Your first consideration when choosing a name for your LLC is that it be unique from any other business in the state of Florida. You can quickly and easily do a name check on the Florida Sunbiz website to verify the business name you want is available.
In order to comply with Florida state law, your company’s name must end with some form of the term “Limited Liability Company.” This can appear as the whole phrase written out or one of the following abbreviated forms: “Limited Company,” “LLC,” or “L.L.C.” You can also choose to use abbreviations for the words “Limited” and “Company” as “Ltd.” or “Co.” respectively. You must avoid words that could suggest your LLC is a government agency. Also, using words associated with some qualified professions (e.g., attorneys, doctors, engineers, etc.) are restricted and will require additional paperwork, as will using names associated with financial institutions (such as a bank).
To officially create your LLC in the state of Florida, you’ll need to complete the Articles of Organization paperwork and file them with the Florida Department of State Sunbiz Website. For a $125 fee, this can be done either online or by mail.
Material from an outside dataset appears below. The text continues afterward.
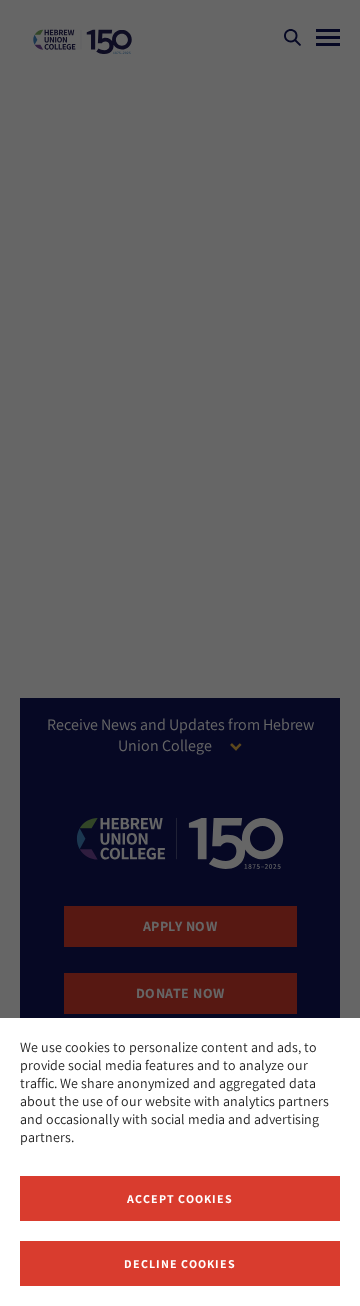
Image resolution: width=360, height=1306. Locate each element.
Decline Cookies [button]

When filing online or by mail, you will be asked for the name and address of the person or persons authorized to manage your LLC. Only LLC managers should be listed here. If this section is left blank, the state will assume your LLC is member-managed and member privacy will be protected. If your LLC is manager-managed, then only the manager’s name is required unless they are a company or an authorized representative (like a registered agent service).
To complete this form you will need to know the following:
You may want to consider preparing an operating agreement to outline the ownership and operating procedures for your LLC. Though not required by the state, an operating agreement will set the guidelines for running your company. This does not need to be filed with the state, but it can go a long way to ensuring your company’s success.
An IRS Employer Identification Number (EIN) is required of your LLC unless it is a single-member LLC with no employees. Obtaining an EIN is as easy as completing the application on the IRS website.
It’s possible your company will need to register with the Florida Department of Revenue. Whether or not your company needs to follow this step will depend on the exact types of taxes it will be collecting and/or has been collecting from the state. The Florida Business Tax Application, Form DR-1, can be filed online or by mail.
If you are selling a physical product, you’ll usually need to register for a seller’s permit through the Florida Department of Revenue website.
If you have employees in Florida, you will need to register for the Florida Reemployment Tax. New employers pay an initial tax rate of 2.7% on the first $7,000 of yearly wages paid to employees.
If your company is a foreign LLC, also referred to as an out-of-state LLC, wanting to do business in Florida, you will still need to follow all the steps outlined above.
You will need to file a Qualification of Foreign LLC formwith the Florida Department of State Division of Corporations as well as a Certificate of Existence from your LLC’s domestic or home state. The Certificate of Existence must date back no more than 90 days prior to filing. The filing fee is the same: $125.
The location of and specific type of business you are creating can potentially require federal, state-authorized, and/or local business licenses.
Visiting the Florida Business Resource page can help you determine what state and local licenses and permits you may need. The U.S. Small Business Administration has a page you can check to see if your business activity requires federal licenses or permits. You can also hire a professional service to do this for you.